▸ **Requirement**
Search the records for the string "will", and show each line where it appears.

▸ **Dataset excerpts**
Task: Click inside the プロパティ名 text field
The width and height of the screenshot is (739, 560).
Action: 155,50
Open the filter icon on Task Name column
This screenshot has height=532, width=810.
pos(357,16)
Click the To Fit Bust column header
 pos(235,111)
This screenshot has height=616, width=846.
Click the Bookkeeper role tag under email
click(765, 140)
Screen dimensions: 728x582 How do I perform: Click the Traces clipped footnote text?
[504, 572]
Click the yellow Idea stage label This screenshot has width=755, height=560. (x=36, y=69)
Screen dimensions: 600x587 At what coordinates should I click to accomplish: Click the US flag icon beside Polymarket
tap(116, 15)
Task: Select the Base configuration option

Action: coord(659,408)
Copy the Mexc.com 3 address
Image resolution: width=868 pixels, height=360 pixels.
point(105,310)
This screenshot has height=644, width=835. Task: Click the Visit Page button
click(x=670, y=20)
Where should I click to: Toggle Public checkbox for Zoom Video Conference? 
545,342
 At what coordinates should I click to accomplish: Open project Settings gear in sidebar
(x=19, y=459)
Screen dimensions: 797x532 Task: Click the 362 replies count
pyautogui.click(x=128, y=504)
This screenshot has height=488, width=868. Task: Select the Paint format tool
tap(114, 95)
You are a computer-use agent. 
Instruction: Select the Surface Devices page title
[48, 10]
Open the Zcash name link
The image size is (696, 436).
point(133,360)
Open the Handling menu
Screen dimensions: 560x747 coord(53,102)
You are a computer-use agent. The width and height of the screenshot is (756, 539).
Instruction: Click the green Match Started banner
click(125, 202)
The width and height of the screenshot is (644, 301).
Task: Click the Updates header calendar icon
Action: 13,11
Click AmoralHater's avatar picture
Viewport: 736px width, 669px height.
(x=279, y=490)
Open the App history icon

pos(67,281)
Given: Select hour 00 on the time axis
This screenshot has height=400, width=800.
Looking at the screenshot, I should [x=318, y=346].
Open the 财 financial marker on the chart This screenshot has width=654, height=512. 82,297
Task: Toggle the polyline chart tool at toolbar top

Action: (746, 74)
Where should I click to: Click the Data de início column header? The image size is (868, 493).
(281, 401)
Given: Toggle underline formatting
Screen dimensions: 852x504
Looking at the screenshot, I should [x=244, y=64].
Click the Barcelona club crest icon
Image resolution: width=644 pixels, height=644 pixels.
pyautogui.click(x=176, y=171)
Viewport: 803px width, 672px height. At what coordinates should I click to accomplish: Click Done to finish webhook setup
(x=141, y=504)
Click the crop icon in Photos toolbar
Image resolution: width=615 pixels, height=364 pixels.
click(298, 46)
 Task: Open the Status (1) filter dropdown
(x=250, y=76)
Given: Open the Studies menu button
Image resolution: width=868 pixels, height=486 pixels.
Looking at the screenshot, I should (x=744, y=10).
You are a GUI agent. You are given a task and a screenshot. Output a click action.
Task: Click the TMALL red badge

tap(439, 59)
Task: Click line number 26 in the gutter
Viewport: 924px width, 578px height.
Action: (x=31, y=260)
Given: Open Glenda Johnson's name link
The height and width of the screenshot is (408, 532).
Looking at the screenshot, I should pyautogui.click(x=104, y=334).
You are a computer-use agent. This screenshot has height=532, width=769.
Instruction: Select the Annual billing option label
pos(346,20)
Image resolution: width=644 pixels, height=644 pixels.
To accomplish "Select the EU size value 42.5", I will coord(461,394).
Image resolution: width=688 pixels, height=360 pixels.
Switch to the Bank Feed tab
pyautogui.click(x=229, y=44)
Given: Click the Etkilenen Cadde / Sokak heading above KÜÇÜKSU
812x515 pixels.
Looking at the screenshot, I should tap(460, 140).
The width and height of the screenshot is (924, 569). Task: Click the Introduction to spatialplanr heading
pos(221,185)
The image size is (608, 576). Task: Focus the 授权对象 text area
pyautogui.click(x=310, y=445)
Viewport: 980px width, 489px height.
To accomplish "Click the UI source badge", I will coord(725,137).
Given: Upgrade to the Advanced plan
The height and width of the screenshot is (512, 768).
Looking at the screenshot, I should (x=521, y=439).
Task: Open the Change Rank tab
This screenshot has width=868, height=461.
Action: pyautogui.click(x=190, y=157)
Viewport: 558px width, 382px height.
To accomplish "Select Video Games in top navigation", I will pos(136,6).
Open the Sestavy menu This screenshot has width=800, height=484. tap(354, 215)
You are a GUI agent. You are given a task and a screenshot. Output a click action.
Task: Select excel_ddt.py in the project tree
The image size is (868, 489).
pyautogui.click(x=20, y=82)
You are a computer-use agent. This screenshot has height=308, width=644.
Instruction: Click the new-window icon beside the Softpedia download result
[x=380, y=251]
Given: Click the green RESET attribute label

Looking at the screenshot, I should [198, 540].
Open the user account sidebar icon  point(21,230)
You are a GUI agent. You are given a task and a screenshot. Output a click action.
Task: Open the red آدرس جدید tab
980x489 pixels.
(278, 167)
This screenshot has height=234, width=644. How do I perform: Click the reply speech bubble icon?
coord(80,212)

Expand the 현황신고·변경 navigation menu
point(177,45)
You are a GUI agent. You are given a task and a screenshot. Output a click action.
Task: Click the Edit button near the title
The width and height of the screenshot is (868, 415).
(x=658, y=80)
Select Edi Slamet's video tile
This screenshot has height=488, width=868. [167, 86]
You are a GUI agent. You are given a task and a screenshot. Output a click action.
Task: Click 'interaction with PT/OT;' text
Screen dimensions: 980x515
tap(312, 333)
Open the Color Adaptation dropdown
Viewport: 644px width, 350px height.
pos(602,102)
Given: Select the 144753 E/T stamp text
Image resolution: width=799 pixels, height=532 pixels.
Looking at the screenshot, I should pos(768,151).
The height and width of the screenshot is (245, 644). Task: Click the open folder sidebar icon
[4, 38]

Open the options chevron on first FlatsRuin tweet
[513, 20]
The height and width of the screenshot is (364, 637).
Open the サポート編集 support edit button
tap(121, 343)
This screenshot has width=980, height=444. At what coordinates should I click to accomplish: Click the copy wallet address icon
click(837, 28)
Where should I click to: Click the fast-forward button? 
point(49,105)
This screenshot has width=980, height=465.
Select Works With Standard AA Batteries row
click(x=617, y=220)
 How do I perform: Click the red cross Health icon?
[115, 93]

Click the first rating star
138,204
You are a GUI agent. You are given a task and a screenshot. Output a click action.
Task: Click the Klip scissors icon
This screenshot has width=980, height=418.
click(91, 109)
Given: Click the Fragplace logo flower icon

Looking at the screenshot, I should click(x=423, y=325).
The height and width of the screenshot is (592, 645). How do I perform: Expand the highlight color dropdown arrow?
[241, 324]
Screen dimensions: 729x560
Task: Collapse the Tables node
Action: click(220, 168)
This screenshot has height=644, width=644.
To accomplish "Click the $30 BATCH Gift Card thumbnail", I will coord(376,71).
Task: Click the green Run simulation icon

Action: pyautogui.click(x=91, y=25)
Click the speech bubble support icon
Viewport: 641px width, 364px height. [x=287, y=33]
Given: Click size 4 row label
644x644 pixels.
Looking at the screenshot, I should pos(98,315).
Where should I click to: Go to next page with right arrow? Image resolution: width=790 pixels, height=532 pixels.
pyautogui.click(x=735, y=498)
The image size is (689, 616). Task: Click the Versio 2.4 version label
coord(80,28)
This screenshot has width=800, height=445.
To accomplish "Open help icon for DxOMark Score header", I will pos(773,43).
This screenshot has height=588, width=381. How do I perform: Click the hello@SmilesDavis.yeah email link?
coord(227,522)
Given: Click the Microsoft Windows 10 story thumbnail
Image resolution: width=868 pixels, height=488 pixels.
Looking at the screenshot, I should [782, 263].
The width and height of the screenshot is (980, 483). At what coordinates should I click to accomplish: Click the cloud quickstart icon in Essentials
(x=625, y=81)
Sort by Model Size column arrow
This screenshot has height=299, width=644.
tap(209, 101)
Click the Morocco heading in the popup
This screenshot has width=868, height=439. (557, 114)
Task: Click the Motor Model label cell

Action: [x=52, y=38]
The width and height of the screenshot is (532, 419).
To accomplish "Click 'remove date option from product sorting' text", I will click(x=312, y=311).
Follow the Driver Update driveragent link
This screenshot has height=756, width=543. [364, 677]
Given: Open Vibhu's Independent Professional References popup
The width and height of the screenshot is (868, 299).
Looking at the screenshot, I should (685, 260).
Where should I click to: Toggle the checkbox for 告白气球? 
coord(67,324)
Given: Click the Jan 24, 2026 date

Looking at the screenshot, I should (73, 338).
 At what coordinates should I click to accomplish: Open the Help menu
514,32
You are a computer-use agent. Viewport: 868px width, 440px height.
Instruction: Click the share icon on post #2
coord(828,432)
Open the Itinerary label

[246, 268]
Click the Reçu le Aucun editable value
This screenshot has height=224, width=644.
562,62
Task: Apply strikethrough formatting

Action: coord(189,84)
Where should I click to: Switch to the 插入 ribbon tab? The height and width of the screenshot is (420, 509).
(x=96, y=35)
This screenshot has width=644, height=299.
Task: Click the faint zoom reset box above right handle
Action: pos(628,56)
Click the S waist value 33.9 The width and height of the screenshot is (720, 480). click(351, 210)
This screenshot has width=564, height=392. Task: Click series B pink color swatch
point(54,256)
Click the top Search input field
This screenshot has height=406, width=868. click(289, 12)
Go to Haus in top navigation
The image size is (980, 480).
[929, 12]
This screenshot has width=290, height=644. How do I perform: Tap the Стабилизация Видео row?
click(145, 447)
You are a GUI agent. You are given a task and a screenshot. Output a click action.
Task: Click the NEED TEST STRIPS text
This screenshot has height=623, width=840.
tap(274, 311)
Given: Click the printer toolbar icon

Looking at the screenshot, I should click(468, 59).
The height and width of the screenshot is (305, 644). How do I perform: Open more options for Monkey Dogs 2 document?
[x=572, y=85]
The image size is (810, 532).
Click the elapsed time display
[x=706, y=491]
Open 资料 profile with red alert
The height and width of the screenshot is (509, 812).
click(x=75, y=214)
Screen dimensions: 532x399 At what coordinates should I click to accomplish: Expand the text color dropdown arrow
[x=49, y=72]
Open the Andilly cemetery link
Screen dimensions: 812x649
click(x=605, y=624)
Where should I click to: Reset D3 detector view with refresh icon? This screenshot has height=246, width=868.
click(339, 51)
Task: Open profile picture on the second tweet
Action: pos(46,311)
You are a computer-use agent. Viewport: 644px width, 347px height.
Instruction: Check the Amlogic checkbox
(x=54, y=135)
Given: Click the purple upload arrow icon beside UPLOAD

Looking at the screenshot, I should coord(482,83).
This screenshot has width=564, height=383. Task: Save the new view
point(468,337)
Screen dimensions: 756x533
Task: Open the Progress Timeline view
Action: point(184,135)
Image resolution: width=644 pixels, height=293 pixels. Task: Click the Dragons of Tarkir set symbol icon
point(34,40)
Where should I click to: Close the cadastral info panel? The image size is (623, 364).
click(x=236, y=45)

▸ **Response to the task**
To accomplish "Select the EU size value 42.5", I will coord(461,394).
To accomplish "Click the UI source badge", I will coord(725,137).
To accomplish "Select Video Games in top navigation", I will pos(136,6).
To accomplish "Click the $30 BATCH Gift Card thumbnail", I will coord(376,71).
To accomplish "Open help icon for DxOMark Score header", I will pos(773,43).
To accomplish "Click 'remove date option from product sorting' text", I will click(x=312, y=311).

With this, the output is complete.